» Consigne de travail A
Condensez sous forme de liste le paragraphe commençant par « Les débats autour de l'application STOPCOVID » dans le texte sur l'application STOPCOVID, en conservant ses faits principaux.
» Consigne de travail B
Poursuivez le texte sur l'application STOPCOVID à partir de sa dernière phrase.

» Extrait de texte
= = = = = = =
Les débats autour de l’application STOPCOVID ont mis en lumière les limites d’une telle pratique : non seulement “il n’y a pas de traçage anonyme” comme l’a rappelé dans un tweet le chercheur Antonio Casilli mais en plus il est raisonnable de s’interroger sur la réussite avérée du dispositif puisque les pays qui ont eu recours à cette pratique “re-confinent”. D’autre part, le cas récent d’un nouveau foyer épidémiologique parti d’une boîte gay à Séoul montre les effets délétères de ce type d’application : au regard des stigmatisations de la population homosexuelle en Corée du Sud, à date très peu de personnes s’étant trouvées en contact avec le porteur se manifestent ayant plus peur d’avouer leur homosexualité que d’avoir contracté le virus. Il y a en revanche un effet net lié à cette application, depuis le week-end dernier et l’annonce de ce nouveau foyer, une vague anti-LGBT secoue le pays.
= = = = = = =
» Données d'entrée

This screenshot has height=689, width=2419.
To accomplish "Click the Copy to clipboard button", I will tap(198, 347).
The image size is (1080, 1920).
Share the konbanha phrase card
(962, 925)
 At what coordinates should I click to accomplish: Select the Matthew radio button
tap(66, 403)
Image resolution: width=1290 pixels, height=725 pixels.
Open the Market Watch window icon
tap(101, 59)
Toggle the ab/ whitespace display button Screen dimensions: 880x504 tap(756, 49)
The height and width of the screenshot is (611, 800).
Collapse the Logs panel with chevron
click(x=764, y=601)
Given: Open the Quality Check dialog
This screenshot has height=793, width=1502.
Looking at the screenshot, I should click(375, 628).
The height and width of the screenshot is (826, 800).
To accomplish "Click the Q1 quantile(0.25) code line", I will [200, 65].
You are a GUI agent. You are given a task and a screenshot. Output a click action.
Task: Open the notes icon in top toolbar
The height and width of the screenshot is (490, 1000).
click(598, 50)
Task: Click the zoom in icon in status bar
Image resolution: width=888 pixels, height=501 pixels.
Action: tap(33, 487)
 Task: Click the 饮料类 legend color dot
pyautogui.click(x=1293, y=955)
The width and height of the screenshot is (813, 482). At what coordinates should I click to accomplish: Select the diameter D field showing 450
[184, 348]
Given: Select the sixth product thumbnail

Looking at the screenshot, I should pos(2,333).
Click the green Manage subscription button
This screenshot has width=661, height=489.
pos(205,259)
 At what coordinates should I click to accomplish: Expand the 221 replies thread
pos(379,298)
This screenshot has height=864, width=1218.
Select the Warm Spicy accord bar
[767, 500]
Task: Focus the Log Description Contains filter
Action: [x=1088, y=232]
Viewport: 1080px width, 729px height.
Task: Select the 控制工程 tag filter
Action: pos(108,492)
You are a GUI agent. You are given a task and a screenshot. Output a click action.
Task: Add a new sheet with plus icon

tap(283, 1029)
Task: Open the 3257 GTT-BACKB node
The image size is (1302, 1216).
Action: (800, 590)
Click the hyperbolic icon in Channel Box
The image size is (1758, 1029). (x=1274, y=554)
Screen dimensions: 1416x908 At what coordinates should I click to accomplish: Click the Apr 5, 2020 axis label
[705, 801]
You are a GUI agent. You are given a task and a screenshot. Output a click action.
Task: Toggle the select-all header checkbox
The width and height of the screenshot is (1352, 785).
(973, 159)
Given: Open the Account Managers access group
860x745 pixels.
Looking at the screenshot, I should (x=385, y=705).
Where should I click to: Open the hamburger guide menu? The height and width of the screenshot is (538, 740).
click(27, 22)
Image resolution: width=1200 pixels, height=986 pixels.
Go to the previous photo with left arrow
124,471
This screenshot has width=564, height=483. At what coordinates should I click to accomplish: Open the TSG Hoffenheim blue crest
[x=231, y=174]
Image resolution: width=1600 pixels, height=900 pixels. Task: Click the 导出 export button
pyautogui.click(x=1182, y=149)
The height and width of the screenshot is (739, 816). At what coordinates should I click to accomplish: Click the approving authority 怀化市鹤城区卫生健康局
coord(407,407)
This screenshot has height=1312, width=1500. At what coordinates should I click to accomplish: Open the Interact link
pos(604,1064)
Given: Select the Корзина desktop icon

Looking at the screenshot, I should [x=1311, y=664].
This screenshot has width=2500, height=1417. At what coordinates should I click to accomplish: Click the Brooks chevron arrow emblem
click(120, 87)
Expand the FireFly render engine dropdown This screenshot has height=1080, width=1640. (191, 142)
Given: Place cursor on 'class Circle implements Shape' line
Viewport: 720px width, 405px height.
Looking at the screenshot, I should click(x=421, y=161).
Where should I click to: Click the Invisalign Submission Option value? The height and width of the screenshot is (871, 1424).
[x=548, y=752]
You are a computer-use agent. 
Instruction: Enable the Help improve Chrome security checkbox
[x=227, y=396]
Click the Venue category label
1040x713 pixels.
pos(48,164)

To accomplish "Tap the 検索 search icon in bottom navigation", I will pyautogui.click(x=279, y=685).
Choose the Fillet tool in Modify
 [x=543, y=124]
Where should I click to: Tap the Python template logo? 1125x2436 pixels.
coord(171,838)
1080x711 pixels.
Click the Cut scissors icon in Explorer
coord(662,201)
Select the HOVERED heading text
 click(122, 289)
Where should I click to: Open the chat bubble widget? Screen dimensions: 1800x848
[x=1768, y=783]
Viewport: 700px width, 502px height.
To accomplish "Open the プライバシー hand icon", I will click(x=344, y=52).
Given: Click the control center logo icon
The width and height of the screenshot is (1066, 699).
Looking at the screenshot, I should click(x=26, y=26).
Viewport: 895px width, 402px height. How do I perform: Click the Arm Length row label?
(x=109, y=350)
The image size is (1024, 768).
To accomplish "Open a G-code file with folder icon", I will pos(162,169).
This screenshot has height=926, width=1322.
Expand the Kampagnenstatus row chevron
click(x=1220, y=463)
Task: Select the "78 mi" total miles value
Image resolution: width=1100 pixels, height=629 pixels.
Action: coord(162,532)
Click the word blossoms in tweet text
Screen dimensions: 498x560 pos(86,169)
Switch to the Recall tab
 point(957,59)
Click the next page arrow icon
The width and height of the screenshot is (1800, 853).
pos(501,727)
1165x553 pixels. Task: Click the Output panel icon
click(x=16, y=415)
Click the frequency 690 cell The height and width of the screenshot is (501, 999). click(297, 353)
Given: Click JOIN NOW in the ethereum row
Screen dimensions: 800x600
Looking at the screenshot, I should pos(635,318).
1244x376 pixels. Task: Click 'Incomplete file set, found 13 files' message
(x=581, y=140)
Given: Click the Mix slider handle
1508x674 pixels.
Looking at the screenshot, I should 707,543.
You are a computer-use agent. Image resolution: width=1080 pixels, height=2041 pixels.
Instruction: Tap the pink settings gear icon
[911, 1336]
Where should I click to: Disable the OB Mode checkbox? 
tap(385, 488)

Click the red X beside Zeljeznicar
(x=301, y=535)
= = = = = = =
» Réponse de l'exercice A
- Les débats sur STOPCOVID ont révélé les limites du traçage. Comme l'a rappelé Antonio Casilli dans un tweet, « il n'y a pas de traçage anonyme ».
- L'efficacité du dispositif est douteuse, car les pays qui l'ont employé « re-confinent ».
- Un nouveau foyer épidémiologique est parti d'une boîte gay à Séoul. En raison de la stigmatisation des homosexuels en Corée du Sud, très peu de personnes en contact avec le porteur se sont manifestées. Elles craignent davantage d'avouer leur homosexualité que d'avoir contracté le virus.
- Effet net de l'application : depuis le week-end dernier et l'annonce de ce foyer, une vague anti-LGBT secoue le pays.

» Réponse de l'exercice B
Mais l’application n’est pas le seul outil choisi par ce qui se dessine comme une société post-covid et qui prend les airs de société de surveillance décomplexée de la population. Très vite d’autres solutions ont été mises en place : ainsi depuis le 18 mars, la Préfecture de police de Paris (il en est de même aussi à Nice et Marseille) se sert de drones, parfois munis de haut-parleurs pour inciter les populations à rentrer chez elles. Ces drones servent aussi à guider les équipes au sol afin qu’elles contrôlent, voire verbalisent, ceux qui sont susceptibles de contrevenir à la consigne générale de confinement. « Ces opérations, et c’est grave, se déroulent hors d’un véritable cadre légal ; ce déploiement de drones par la Préfecture de police n’a jamais été autorisé par un acte administratif exprès », s’inquiète Me Arié Alimi, membre du bureau national de la LDH dont les propos sont rapportés dans un article du Monde. « Il s’agit d’une pratique illégale qui n’a pas fait l’objet d’un débat et doit être suspendue », affirme-t-il. Mais, la Ligue des droits de l’homme (LDH) et La Quadrature du Net qui avaient déposé un référé-liberté devant le tribunal administratif de Paris, ont été déboutées.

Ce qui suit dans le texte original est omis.